— What to produce —
Stop after the line containing "Given: Open the Source Control icon"; retype every line of the data before it exactly, starting from the first.

Stored items
────────────────

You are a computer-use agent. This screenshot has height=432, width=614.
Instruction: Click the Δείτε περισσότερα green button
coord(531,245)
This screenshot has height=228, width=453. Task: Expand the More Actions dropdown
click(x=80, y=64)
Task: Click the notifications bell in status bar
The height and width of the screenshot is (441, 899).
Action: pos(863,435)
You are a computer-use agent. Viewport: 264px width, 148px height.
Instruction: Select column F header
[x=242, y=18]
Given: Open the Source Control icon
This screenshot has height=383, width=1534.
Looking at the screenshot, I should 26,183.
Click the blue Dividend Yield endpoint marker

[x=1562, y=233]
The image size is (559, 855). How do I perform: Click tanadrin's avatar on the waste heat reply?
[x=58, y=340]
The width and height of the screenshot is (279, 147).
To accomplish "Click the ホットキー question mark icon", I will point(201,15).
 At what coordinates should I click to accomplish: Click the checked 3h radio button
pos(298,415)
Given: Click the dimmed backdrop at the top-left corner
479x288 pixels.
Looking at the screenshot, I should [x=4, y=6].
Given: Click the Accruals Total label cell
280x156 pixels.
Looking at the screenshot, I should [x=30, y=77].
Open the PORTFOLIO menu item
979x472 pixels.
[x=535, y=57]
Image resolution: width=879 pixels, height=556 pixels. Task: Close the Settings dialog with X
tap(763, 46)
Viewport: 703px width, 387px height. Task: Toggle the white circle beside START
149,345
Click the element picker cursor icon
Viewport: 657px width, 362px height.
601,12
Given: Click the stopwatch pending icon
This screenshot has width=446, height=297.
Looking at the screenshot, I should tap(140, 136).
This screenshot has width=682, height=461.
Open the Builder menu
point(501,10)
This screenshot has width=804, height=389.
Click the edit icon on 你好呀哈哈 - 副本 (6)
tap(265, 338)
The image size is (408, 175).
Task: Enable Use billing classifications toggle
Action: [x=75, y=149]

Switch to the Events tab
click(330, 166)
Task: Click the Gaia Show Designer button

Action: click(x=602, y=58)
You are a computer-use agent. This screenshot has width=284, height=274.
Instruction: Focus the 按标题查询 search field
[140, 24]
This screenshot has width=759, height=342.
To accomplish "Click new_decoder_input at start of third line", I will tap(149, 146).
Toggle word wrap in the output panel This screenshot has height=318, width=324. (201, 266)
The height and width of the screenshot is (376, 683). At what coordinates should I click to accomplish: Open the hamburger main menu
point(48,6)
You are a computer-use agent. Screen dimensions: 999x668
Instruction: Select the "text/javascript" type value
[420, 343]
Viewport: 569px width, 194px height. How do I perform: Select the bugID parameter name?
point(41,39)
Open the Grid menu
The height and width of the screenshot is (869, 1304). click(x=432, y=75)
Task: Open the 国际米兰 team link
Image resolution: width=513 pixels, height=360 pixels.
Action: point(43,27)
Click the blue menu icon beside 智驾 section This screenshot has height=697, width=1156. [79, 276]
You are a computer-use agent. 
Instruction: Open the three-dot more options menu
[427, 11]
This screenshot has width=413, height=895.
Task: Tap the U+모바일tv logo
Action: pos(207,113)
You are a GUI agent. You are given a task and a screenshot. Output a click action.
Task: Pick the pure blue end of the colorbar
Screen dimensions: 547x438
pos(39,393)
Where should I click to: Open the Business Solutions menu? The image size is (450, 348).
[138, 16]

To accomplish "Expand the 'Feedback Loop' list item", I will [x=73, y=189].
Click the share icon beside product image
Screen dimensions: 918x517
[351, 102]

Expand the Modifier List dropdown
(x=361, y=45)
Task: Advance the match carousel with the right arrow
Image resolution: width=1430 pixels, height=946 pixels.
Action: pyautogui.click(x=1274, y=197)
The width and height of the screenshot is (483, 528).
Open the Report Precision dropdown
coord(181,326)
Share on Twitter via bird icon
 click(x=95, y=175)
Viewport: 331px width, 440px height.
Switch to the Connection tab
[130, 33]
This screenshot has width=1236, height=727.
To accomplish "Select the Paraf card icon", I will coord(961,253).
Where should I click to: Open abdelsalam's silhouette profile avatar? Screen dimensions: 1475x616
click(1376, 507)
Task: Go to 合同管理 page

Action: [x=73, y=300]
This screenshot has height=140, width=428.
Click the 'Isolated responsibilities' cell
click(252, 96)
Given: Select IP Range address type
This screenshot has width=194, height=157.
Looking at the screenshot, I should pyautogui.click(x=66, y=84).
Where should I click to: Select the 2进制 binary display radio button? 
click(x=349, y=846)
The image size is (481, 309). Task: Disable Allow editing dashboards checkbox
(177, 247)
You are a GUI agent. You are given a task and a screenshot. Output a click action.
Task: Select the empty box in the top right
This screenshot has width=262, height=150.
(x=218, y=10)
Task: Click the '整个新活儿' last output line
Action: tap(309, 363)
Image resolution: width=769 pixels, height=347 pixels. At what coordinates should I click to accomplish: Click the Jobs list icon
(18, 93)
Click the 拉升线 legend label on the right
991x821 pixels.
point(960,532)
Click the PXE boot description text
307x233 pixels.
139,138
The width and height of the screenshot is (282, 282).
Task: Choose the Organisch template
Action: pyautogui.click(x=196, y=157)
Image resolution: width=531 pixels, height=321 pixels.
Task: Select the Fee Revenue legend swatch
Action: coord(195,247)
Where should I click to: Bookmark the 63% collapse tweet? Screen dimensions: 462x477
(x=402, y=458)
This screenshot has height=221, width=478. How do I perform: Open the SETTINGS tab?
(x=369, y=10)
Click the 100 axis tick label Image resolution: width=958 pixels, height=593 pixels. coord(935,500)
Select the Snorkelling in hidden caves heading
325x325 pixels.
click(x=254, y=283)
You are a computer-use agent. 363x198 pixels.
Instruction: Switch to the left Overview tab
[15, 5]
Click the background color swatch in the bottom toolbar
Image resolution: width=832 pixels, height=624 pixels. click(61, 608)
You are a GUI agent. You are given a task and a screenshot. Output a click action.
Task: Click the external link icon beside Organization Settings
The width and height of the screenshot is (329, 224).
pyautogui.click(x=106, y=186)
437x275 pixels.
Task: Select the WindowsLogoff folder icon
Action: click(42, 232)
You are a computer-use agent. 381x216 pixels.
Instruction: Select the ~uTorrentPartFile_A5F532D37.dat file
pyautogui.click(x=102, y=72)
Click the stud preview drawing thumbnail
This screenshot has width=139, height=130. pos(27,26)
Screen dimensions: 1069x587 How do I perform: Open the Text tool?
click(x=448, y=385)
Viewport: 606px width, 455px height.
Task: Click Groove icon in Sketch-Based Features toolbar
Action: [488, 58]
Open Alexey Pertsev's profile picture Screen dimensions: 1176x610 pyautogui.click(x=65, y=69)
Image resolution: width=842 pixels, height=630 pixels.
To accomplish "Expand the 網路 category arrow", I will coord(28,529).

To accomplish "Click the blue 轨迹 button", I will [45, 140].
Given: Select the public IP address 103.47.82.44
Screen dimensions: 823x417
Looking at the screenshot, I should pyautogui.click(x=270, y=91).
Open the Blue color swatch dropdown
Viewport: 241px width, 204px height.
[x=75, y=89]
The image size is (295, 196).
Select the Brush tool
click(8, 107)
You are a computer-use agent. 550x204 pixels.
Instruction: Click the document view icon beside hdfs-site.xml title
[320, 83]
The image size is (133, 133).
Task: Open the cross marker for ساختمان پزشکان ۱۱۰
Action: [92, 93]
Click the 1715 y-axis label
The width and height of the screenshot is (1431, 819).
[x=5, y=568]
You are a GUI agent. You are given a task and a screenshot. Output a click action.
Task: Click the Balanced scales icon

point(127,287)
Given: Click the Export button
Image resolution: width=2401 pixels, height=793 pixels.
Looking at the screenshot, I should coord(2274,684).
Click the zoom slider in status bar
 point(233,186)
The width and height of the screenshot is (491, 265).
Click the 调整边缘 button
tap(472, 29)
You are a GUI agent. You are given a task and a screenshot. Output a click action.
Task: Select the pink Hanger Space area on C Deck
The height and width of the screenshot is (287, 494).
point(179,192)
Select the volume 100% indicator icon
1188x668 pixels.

────────────────

— Exercise output —
You are a computer-use agent. This screenshot has height=432, width=614.
Instruction: Click the Δείτε περισσότερα green button
coord(531,245)
This screenshot has height=228, width=453. Task: Expand the More Actions dropdown
click(x=80, y=64)
Task: Click the notifications bell in status bar
The height and width of the screenshot is (441, 899).
Action: pos(863,435)
You are a computer-use agent. Viewport: 264px width, 148px height.
Instruction: Select column F header
[x=242, y=18]
Given: Open the Source Control icon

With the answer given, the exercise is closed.